Met leerlingen van dezelfde leefentiteit wordt bedoeld:
- broers en zussen (hebben twee gemeenschappelijke ouders) al dan niet wonend op hetzelfde adres;
- halfbroers en halfzussen (hebben één gemeenschappelijke ouder) al dan niet wonend op hetzelfde adres;
- kinderen die eenzelfde domicilie of eenzelfde hoofdverblijfplaats hebben maar geen gemeenschappelijke ouder(s) (vb. stiefbroers en -zussen).

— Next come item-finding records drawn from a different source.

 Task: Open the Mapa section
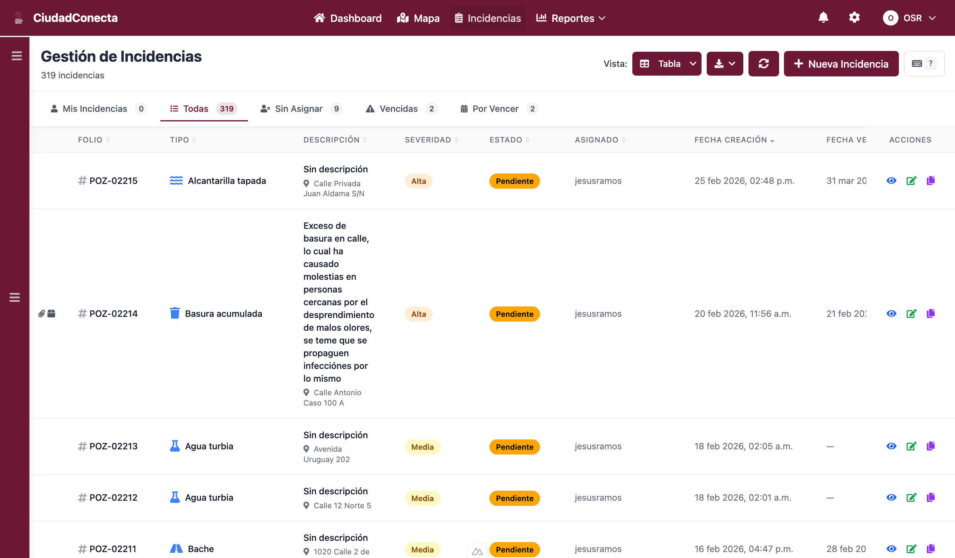pyautogui.click(x=418, y=18)
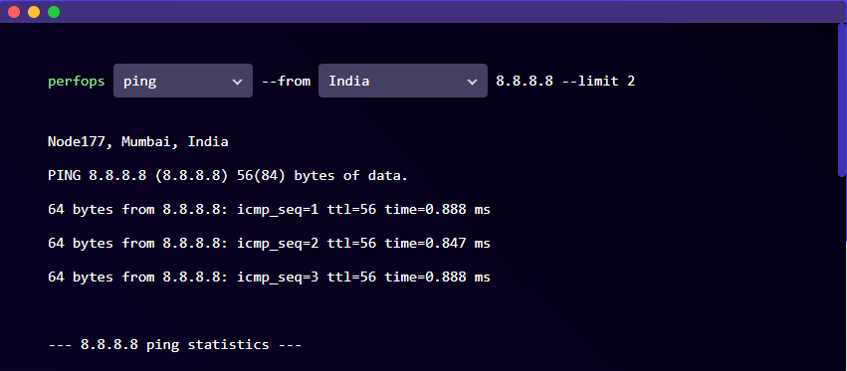Click the scrollbar track below the thumb
The width and height of the screenshot is (847, 371).
click(842, 274)
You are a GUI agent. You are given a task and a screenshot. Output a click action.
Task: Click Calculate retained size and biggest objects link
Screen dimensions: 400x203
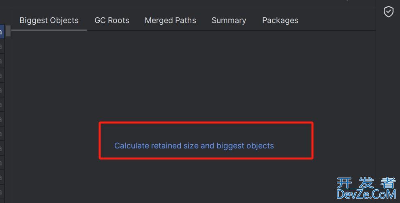pos(194,146)
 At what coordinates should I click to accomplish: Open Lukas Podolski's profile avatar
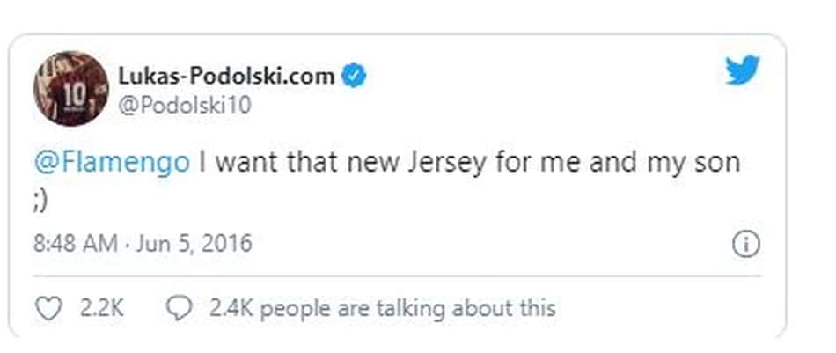71,89
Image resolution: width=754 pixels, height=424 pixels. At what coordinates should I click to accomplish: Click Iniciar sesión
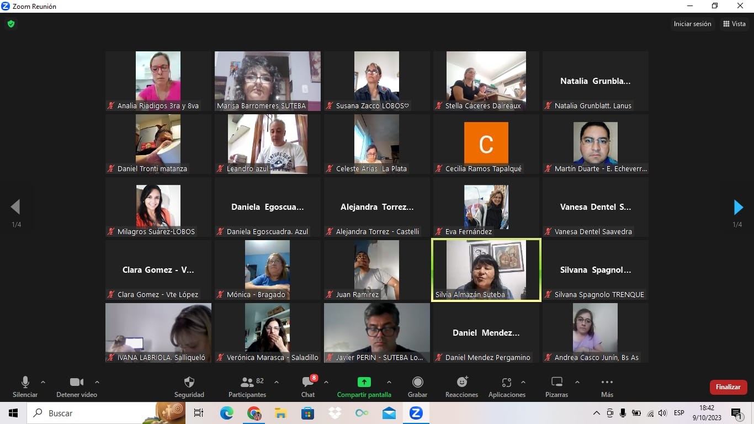click(692, 24)
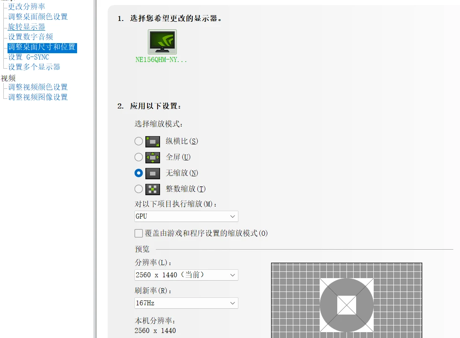Screen dimensions: 460x338
Task: Select the 整数缩放 radio button
Action: click(x=138, y=189)
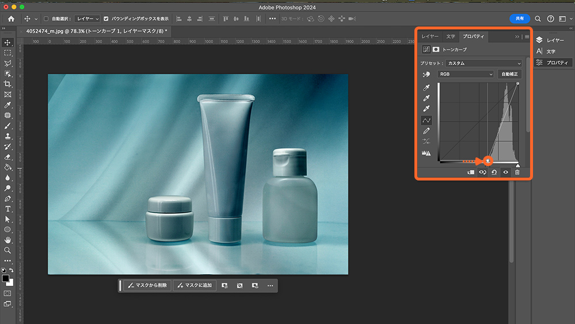575x324 pixels.
Task: Toggle adjustment layer visibility eye icon
Action: 505,172
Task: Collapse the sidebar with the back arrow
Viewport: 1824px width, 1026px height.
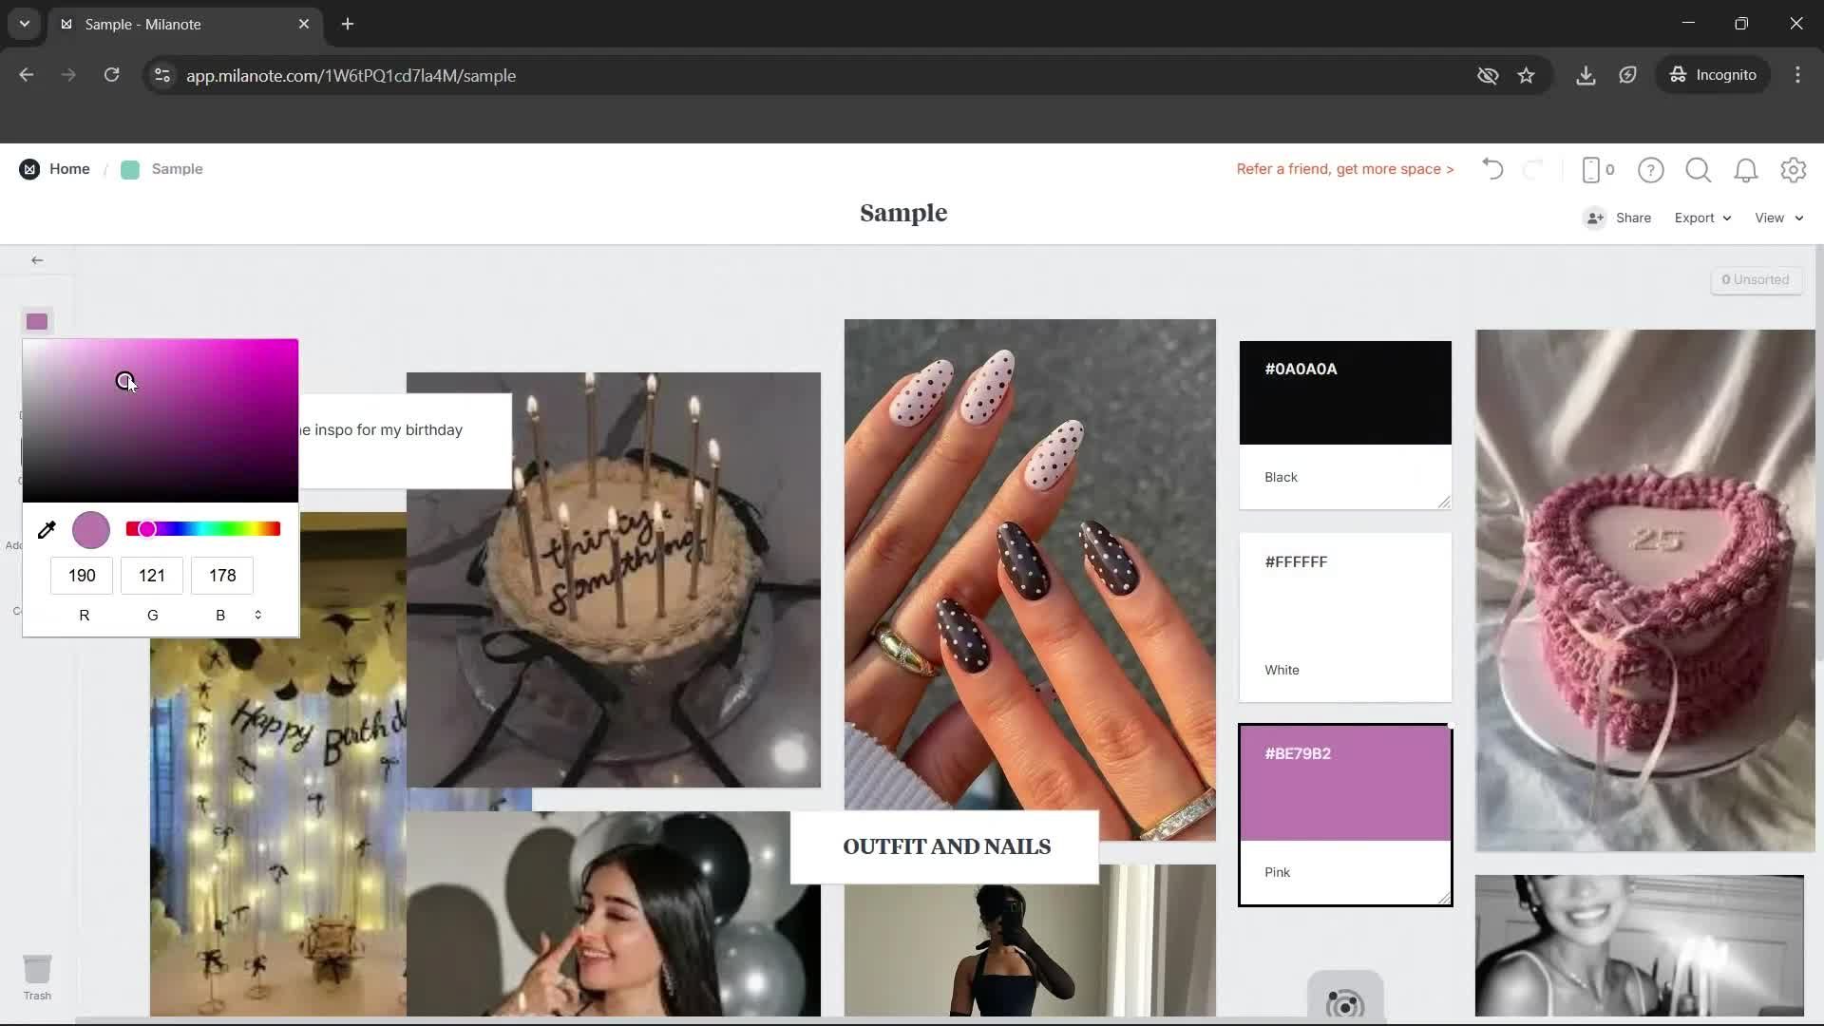Action: coord(38,259)
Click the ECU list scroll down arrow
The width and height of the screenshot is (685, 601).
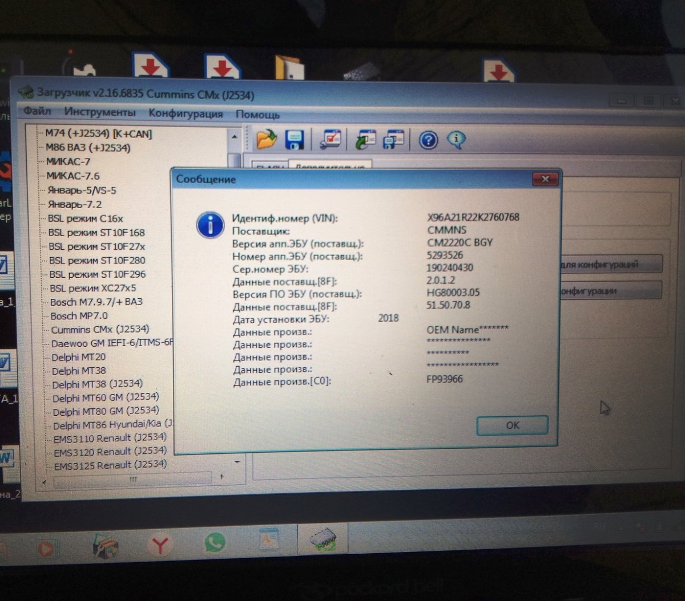(x=237, y=462)
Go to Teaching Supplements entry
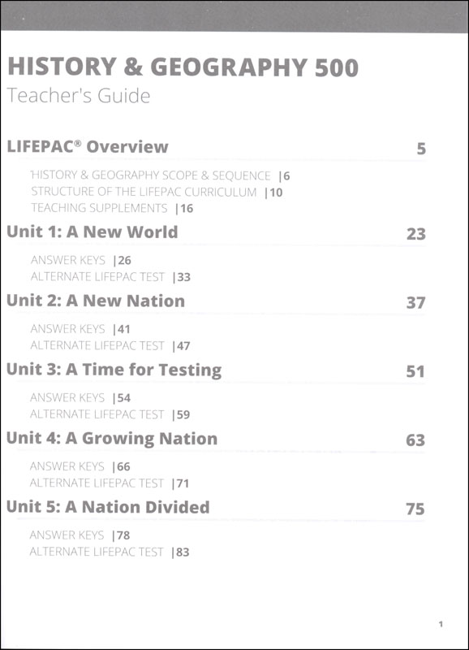This screenshot has height=650, width=469. click(x=112, y=208)
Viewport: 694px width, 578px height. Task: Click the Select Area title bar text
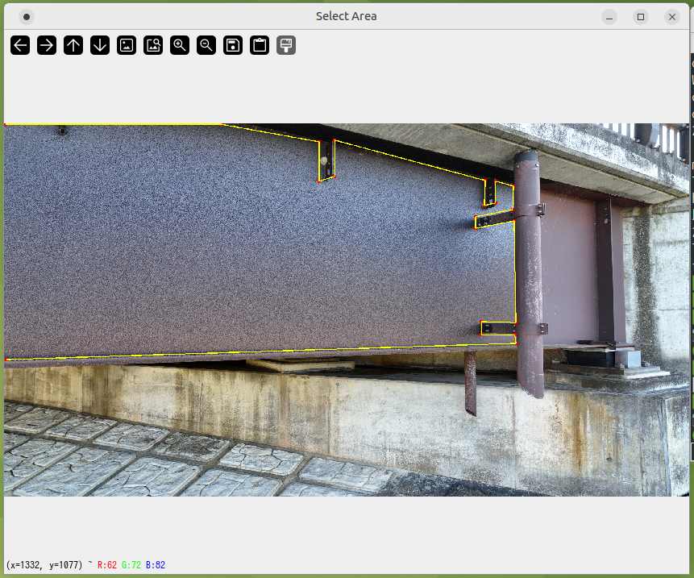(x=346, y=16)
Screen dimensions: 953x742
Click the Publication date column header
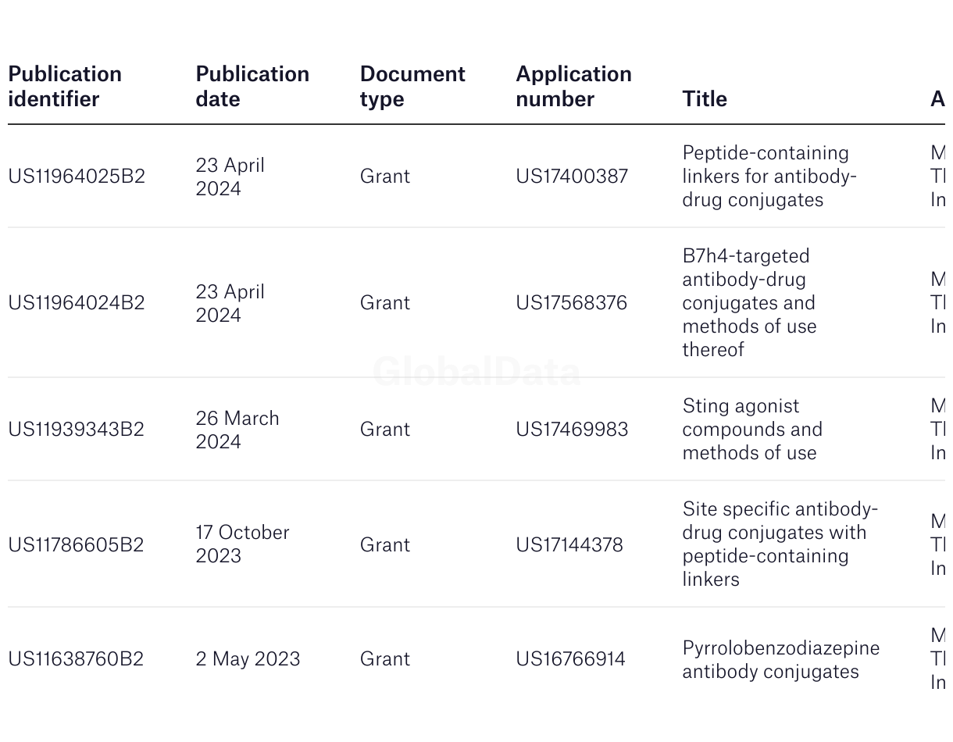[252, 86]
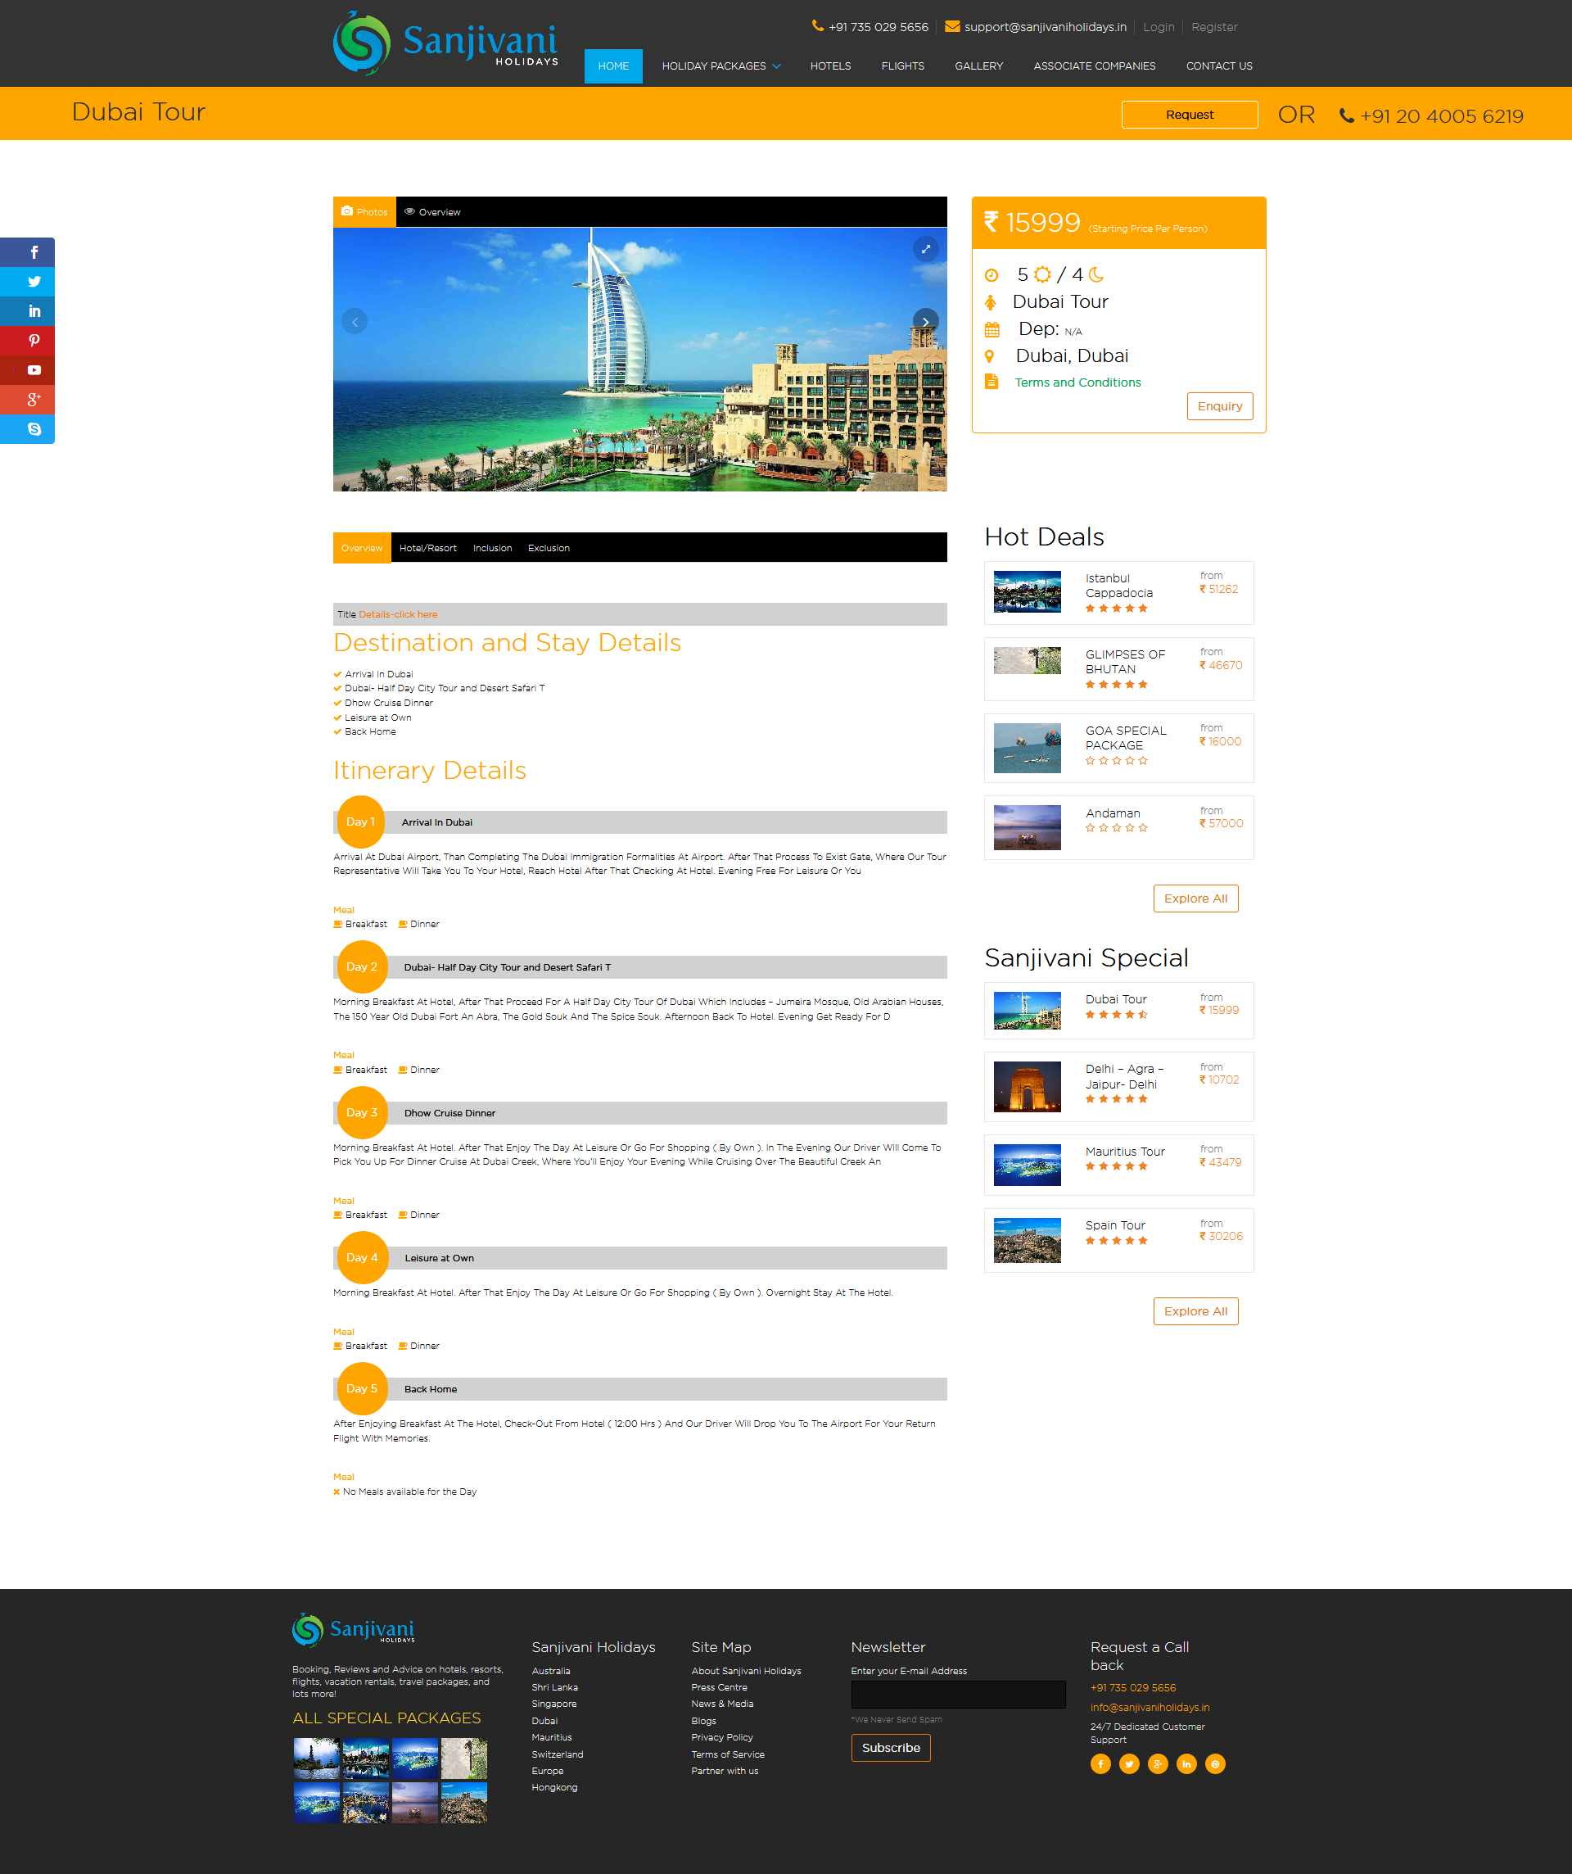
Task: Focus the newsletter email address field
Action: coord(957,1694)
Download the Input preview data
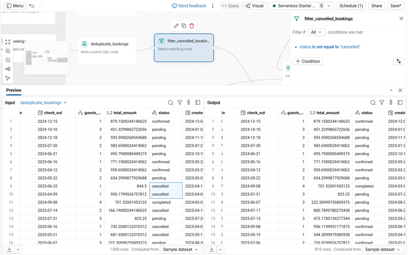The image size is (408, 255). (9, 249)
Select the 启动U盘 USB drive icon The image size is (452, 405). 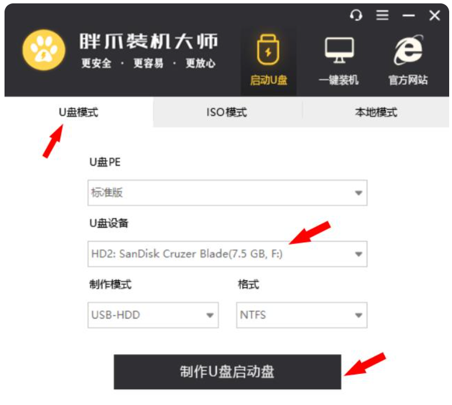(268, 50)
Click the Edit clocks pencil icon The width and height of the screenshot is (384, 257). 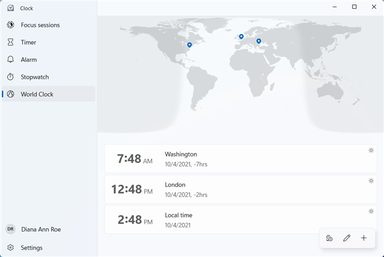pos(347,238)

Voorbeeld . Broer is ingeschreven in school X en woont bij zijn vader. Zijn zus woont op een ander adres bij haar moeder. De kinderen hebben dus twee gemeenschappelijke ouders. De zus geniet bijgevolg van een voorrangsrecht in school X.
Elke leerling die tot dezelfde leefentiteit behoort als een zittende leerling of een reeds ingeschreven leerling, heeft tijdens deze voorrangsperiode vóór alle andere leerlingen een recht op inschrijving in die school. Deze voorrang geldt binnen de beschikbare capaciteit. Als de capaciteit bereikt is, moeten ook kinderen van dezelfde leefentiteit geweigerd worden.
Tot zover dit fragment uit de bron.